:: Data excerpts
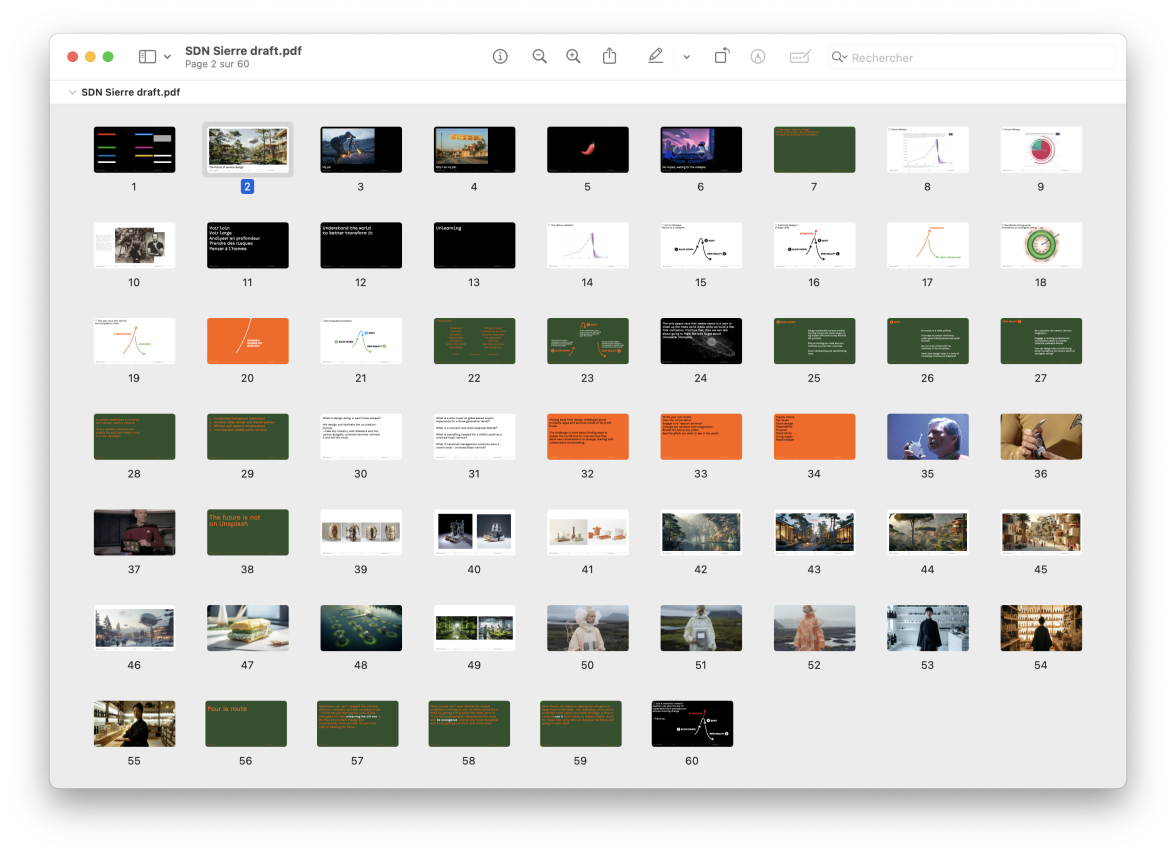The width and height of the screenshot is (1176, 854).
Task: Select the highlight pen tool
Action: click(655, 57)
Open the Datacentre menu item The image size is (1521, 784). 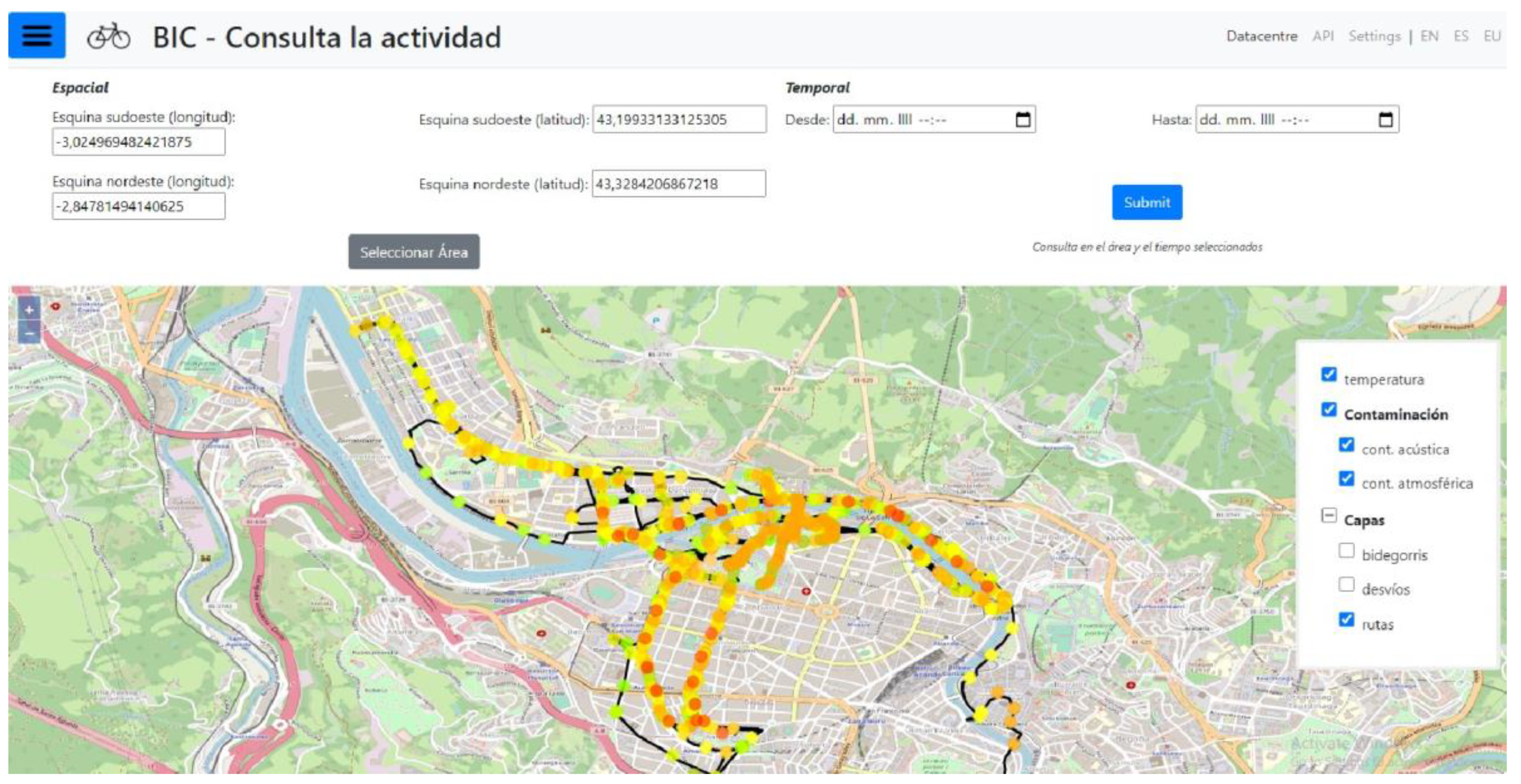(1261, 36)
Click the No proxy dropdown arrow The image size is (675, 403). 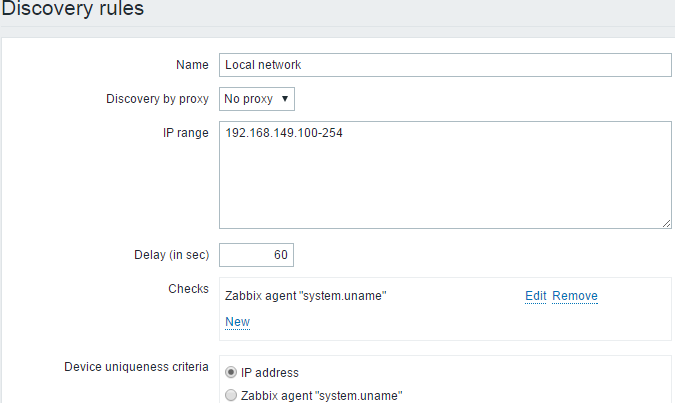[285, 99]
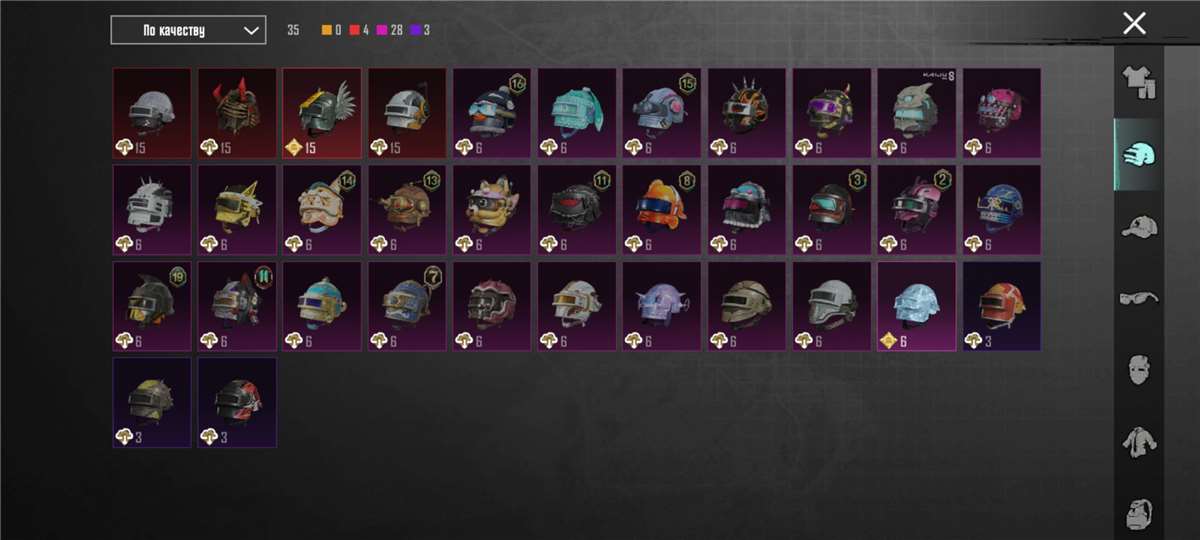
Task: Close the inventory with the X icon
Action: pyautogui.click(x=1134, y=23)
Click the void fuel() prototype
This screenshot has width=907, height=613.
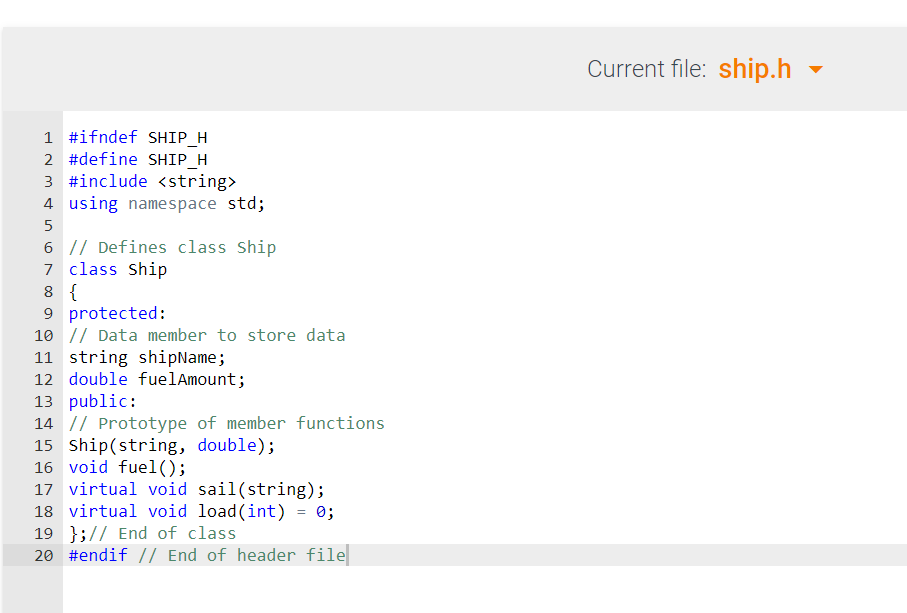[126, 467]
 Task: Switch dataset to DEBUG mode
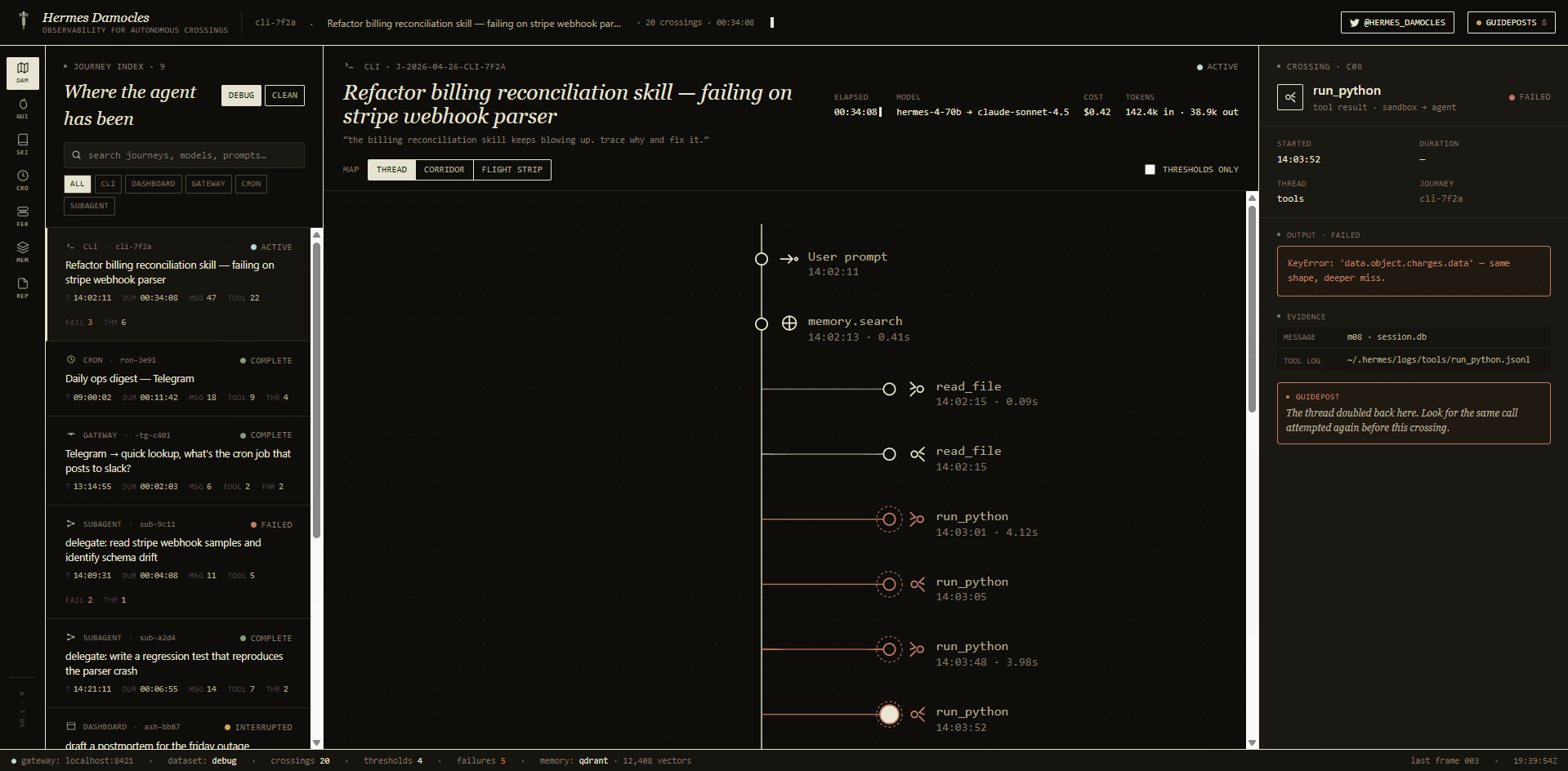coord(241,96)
::::
What is expected:
Format everything from the line containing "Click the void fuel() prototype" down to the end of the data as a numbered list, skipping blank lines. Leave the pictures out of your answer.

Completed task:
1. Click the void fuel() prototype
2. This screenshot has width=907, height=613.
3. [126, 467]
4.  Task: Switch dataset to DEBUG mode
5. coord(241,96)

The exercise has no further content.